According to what Local 10′s Ian Margol heard in court this morning, the jury’s initial request for nine full testimony readbacks was going to take more than three days just to prepare, but they’ve since narrowed that request down a bit and the court reporter said she could have one of them ready by this afternoon.
On Tuesday, the judge read the jury the official charging documents, and then the state and defense each made closing arguments before the case went into the hands of the jury.
Prosecutors say Resiles broke into Su’s home, but ended up getting into a struggle with her, stabbing her to death, tying her up and leaving her in a bathtub full of bloody water inside her Davie home.
During closing arguments, the state said DNA evidence put Resiles in the home and proves he was the murderer.

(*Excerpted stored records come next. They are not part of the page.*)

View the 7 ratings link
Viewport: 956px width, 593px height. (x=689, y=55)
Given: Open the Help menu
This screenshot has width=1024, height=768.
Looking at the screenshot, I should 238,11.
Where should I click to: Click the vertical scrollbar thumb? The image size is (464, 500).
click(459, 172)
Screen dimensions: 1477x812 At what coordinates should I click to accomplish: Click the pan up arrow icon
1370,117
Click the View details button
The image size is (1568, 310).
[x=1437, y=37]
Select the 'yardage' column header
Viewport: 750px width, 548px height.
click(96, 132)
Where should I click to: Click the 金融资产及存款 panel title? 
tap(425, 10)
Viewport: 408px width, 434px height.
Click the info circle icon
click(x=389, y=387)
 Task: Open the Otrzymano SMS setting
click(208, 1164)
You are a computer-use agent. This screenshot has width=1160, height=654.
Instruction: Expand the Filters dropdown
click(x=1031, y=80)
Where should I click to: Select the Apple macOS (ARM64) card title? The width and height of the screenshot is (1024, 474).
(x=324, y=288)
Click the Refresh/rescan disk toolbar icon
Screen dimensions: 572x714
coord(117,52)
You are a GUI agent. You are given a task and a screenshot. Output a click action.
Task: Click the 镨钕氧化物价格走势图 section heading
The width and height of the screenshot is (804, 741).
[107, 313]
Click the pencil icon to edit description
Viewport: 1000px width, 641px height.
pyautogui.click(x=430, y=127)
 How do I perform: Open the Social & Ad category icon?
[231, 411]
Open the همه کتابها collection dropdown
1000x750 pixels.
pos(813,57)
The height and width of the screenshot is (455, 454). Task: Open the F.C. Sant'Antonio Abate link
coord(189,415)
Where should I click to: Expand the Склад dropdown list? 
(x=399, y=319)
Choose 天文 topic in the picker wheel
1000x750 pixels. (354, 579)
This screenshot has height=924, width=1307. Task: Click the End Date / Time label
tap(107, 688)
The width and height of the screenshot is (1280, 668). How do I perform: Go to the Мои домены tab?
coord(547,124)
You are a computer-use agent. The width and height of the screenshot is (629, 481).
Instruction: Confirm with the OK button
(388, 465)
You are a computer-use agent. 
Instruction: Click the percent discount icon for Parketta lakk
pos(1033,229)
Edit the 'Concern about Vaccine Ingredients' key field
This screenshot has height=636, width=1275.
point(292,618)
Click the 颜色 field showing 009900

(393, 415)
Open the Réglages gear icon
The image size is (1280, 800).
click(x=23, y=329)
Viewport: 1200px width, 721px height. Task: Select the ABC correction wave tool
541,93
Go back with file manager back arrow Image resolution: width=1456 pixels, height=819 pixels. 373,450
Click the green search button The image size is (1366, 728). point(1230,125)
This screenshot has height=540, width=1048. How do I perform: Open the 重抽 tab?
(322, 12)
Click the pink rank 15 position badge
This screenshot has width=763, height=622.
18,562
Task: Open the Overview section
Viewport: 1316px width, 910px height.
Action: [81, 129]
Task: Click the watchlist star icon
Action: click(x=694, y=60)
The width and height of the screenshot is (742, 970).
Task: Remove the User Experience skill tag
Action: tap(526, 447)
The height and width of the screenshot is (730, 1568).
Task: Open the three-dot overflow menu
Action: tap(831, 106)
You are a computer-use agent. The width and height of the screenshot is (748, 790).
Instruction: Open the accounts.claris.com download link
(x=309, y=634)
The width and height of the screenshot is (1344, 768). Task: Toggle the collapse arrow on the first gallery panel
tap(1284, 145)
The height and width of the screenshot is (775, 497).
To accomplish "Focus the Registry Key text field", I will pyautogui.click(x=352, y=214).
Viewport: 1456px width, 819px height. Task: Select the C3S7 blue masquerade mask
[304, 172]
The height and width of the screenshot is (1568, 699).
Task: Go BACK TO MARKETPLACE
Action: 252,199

“The defense and I are not going to agree on a lot, but I think we will agree a crime was committed. That Mrs. Jill Su was brutally murdered in her home on September 8, 2014,” prosecutor Maria Schneider said. “Science tells you the defendant killed Jill Su.”
“They had 7.5 years to bring you all of the evidence, to test everything they needed to test, to bring you witnesses, to bring you concrete, credible proof, that he killed Jill Su. And 7.5 years were wasted because they did not do that,” defense attorney Allari Dominguez said.
The jury will be sequestered until they come to a verdict.
A jury in Resiles’ initial trial could not agree on a verdict after five days of deliberations this past December, leading to a mistrial.
Resiles has pleaded not guilty to first-degree murder. If found guilty, he could be sentenced to death.